The headline growth number, however, belies the underlying weakness in the economy. Private demand looks to have fallen by 0.3 percent q/q in Q2 following a similar fall in Q1, to be down 0.6 percent over the year.
The mainstay of economic growth at the moment is public demand, which looks to have contributed 1.6ppt to annual growth. This highlights the difficulty for the government and the RBA, in generating measures to support the economy when public spending is already the key driver of growth.
GDP growth, at +0.5 percent q/q and +1.4 percent y/y, would be lower than the RBA expected a month ago. In its August Statement on Monetary Policy, the Bank’s June forecast was +1.7 percent y/y requiring growth of 0.8 percent q/q in Q2.
For the RBA, the surprise weakness looks to have come from the private domestic economy. In particular, dwelling investment and business investment both look to be significantly weaker than the RBA anticipated.
In the GDP report tomorrow, the focus will once again be on the household indicators – consumption and income. Soft retail sales volumes (+0.2 percent q/q) point to relatively modest growth in consumer spending.
While retail spending accounts for only around 30 percent of consumption, the earlier fall in house prices and ongoing soft income growth will have weighed on consumer spending in the quarter. Preliminary data suggest this is likely to pick up a little, but continue to show only modest growth, the report added.
The Q2 GDP data is somewhat dated. The second half of the year should see much better consumer spending reflecting the stimulus coming from lower interest rates and tax refunds. Rising house prices may also have an impact.

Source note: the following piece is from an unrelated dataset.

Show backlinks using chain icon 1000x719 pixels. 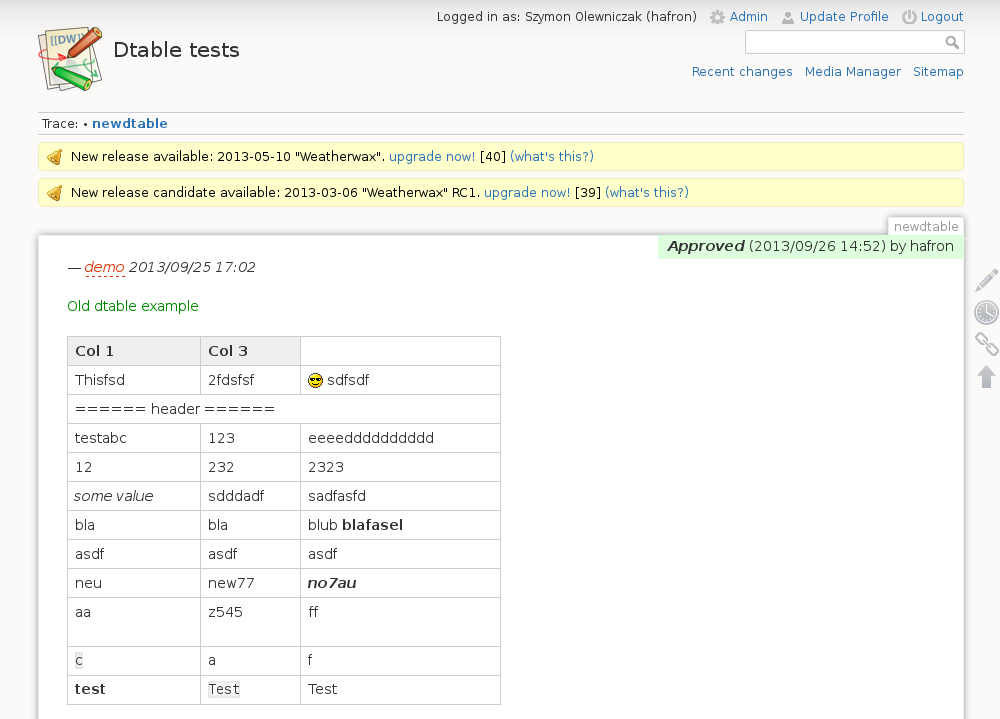click(x=986, y=345)
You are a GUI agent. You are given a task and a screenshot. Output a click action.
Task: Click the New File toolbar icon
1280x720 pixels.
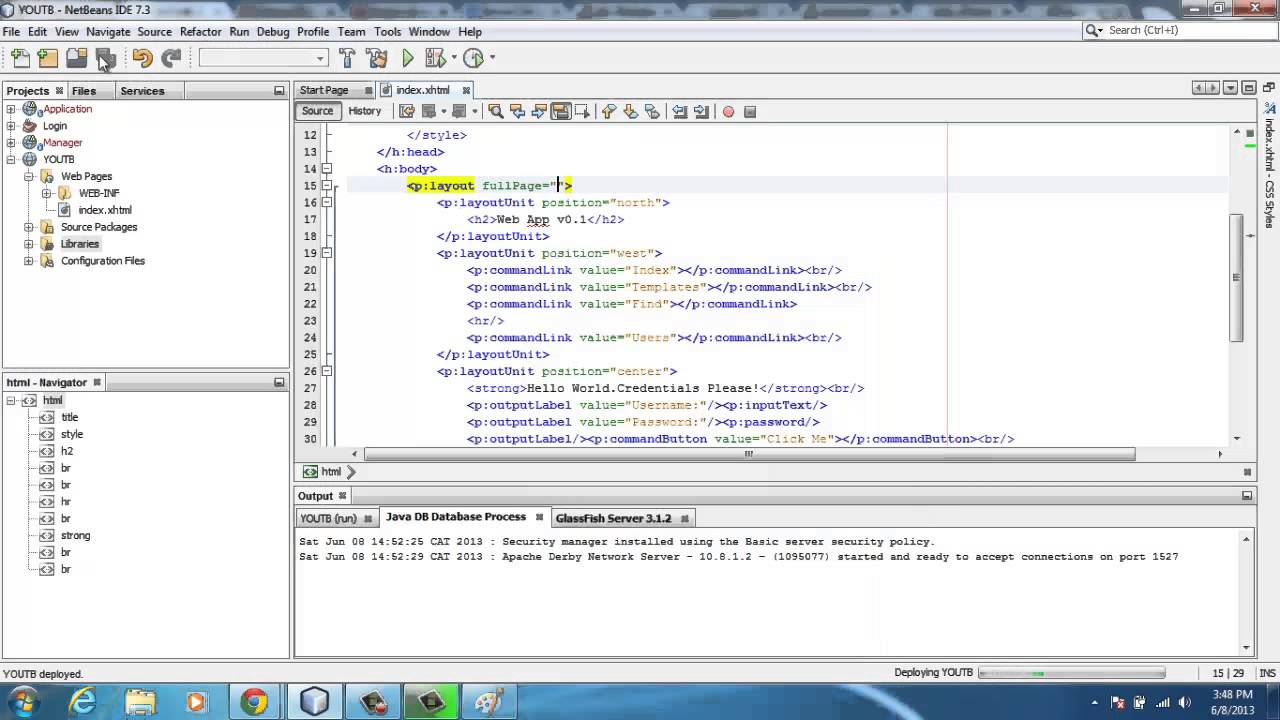click(20, 58)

But the Q2 GDP report is likely to show that the starting point was lower than the RBA expected. And the Bank’s concerns over the international backdrop would only have risen since the August meeting.
"While the RBA looks likely to keep rates on hold at its board meeting today, we expect a follow up cut in coming months. Our view is that the GDP data will likely confirm the Bank’s thinking that the economy needs some extra stimulus to run faster, to push the unemployment rate down, and eventually generate inflation closer to the target," ANZ Research further commented in the report.